Return every record below exactly as written, omitting any pictures.

Material for this exercise »
········
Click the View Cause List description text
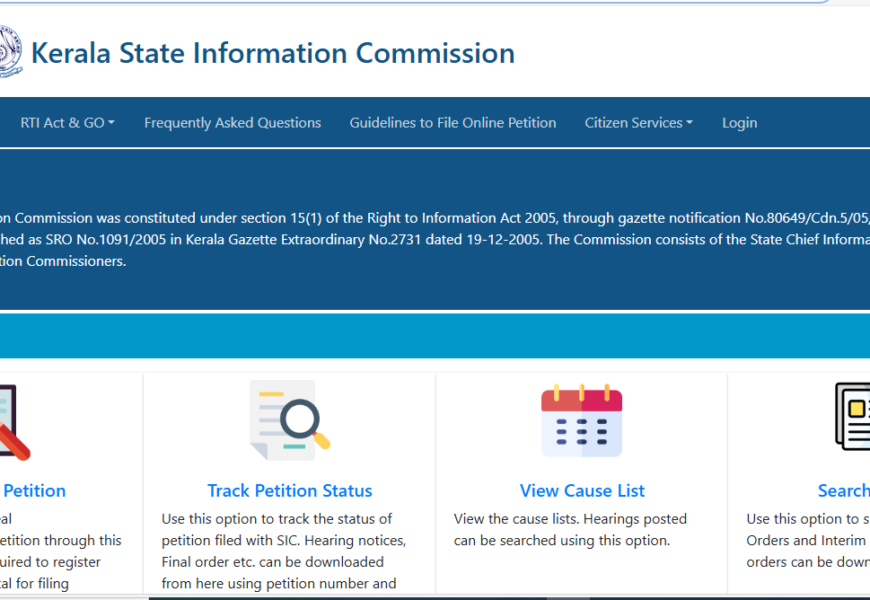Image resolution: width=870 pixels, height=600 pixels. pyautogui.click(x=570, y=530)
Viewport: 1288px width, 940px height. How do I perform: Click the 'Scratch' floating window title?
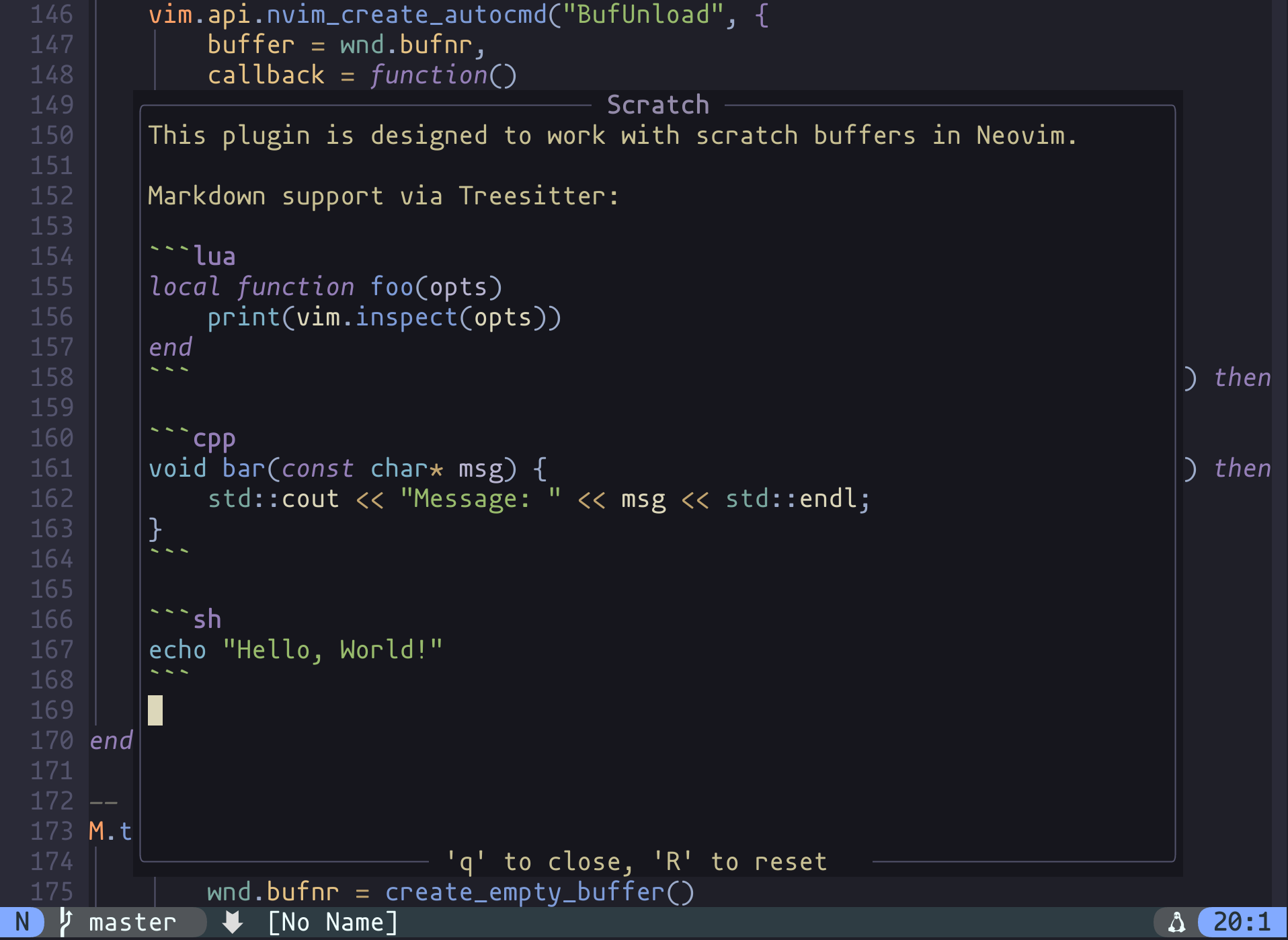coord(657,105)
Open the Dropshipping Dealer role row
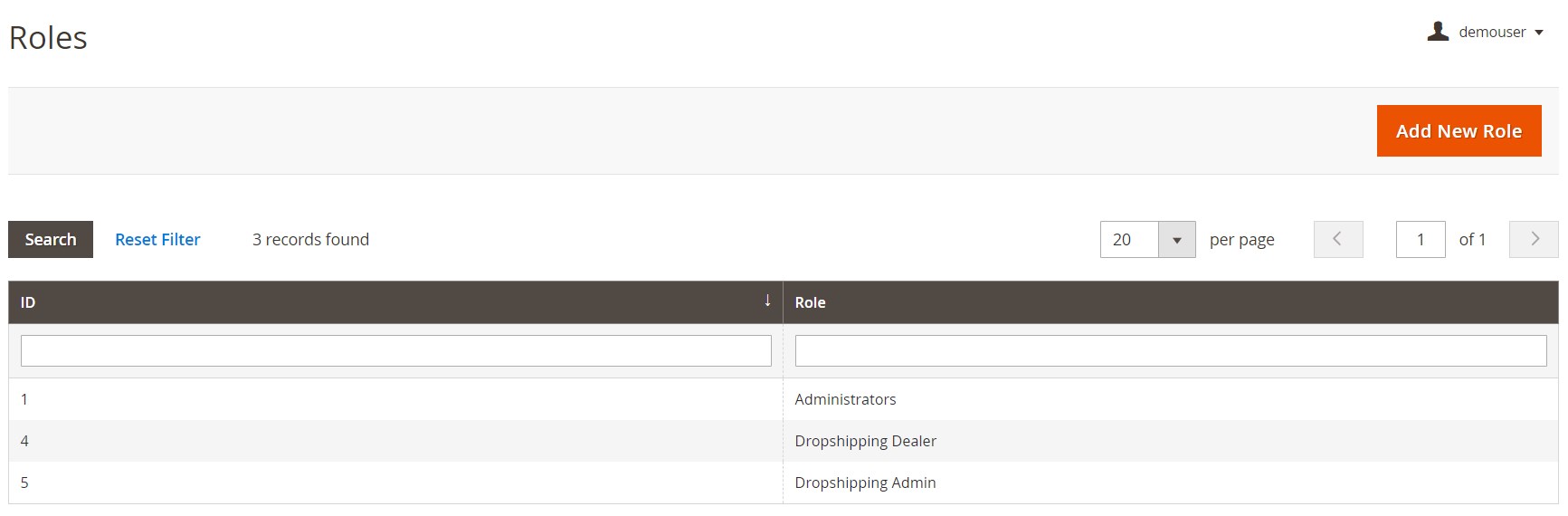This screenshot has height=516, width=1568. pos(865,441)
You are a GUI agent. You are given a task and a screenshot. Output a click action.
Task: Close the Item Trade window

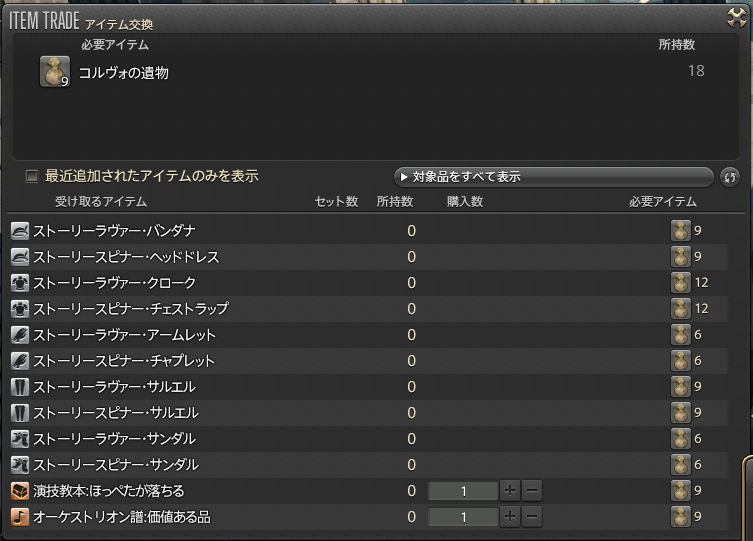[736, 16]
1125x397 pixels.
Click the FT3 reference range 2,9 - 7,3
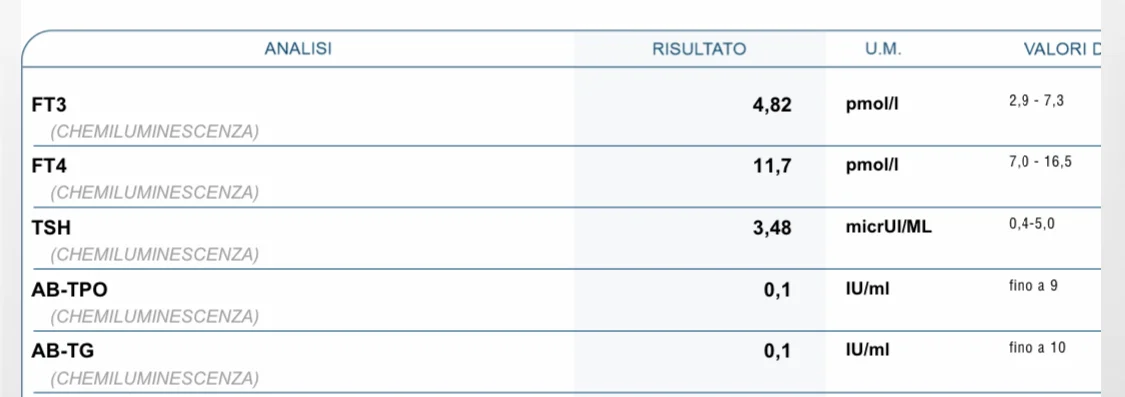[1036, 101]
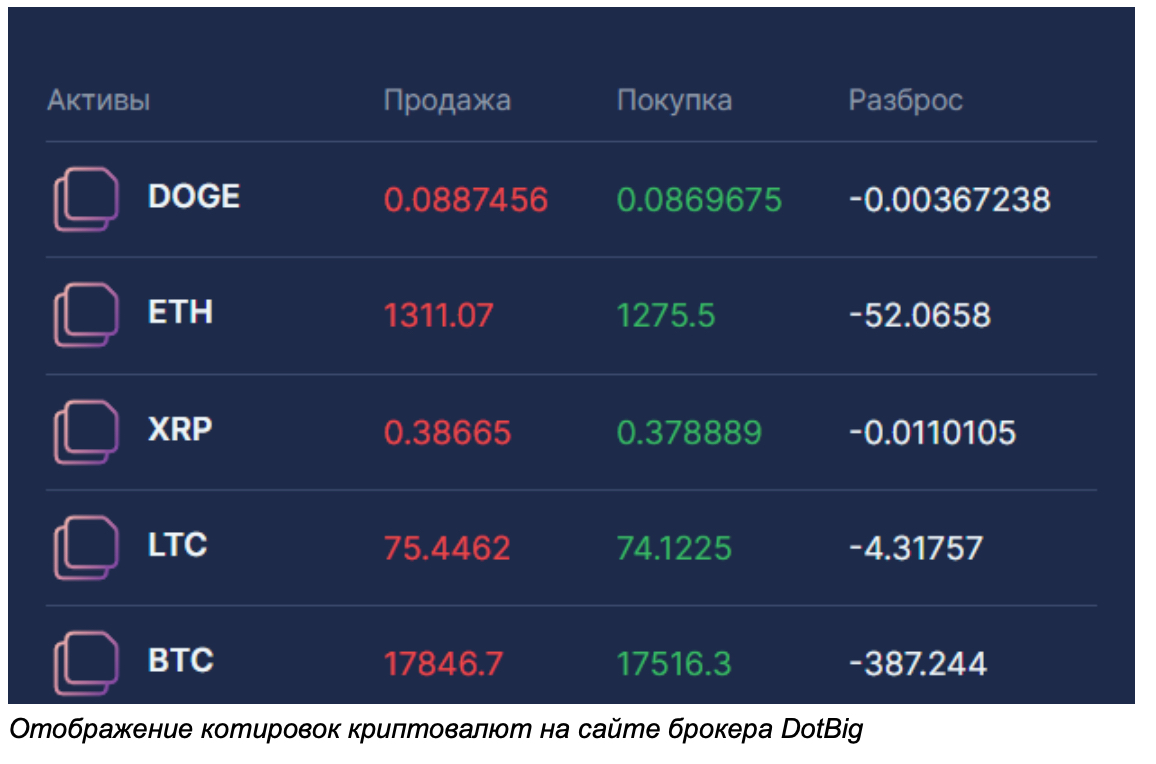Click LTC buy price 74.1225
The width and height of the screenshot is (1156, 764).
pos(674,548)
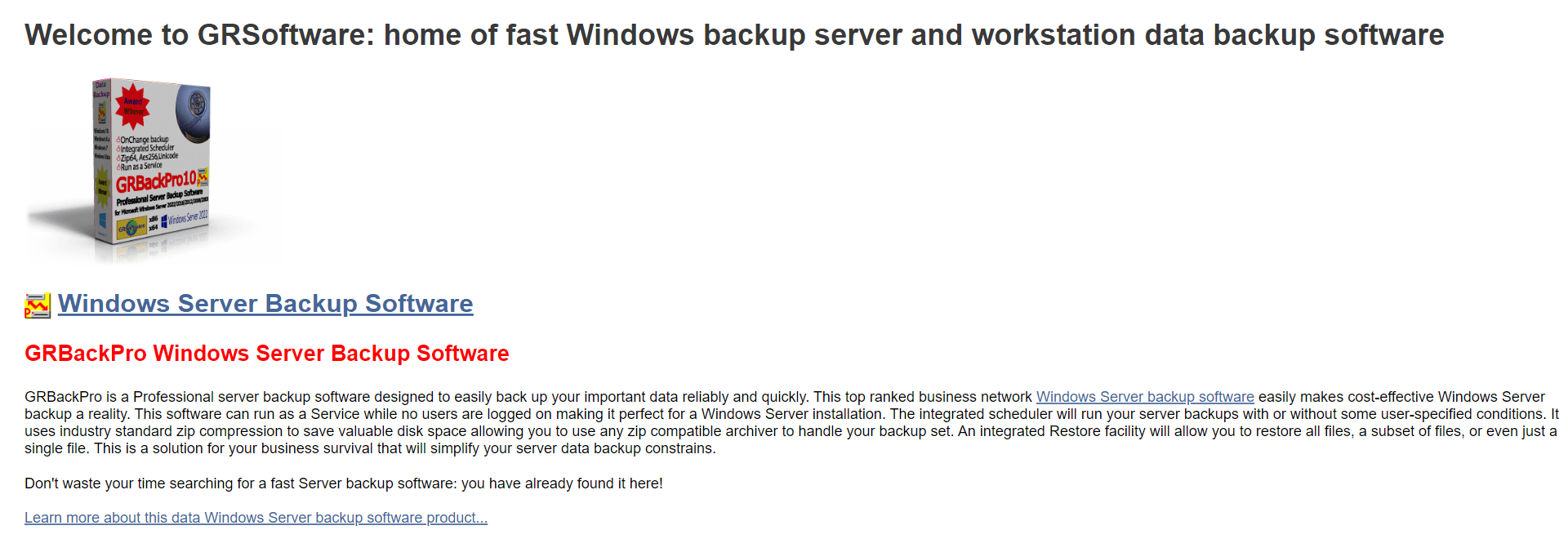Click the small icon next to GRBackPro10 text

tap(203, 176)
········
Output for this task »
Click the View Cause List description text
Image resolution: width=870 pixels, height=600 pixels. pyautogui.click(x=570, y=530)
Viewport: 1288px width, 940px height. How do I perform: Click the 'Scratch' floating window title?
coord(657,105)
Open the Dropshipping Dealer role row
This screenshot has height=516, width=1568. pos(865,441)
You are a GUI agent. You are given a task and a screenshot. Output a click action.
Task: Close the Item Trade window

[736, 16]
1125x397 pixels.
Click the FT3 reference range 2,9 - 7,3
[1036, 101]
Click LTC buy price 74.1225
The width and height of the screenshot is (1156, 764).
pos(674,548)
Click the small icon next to GRBackPro10 text

tap(203, 176)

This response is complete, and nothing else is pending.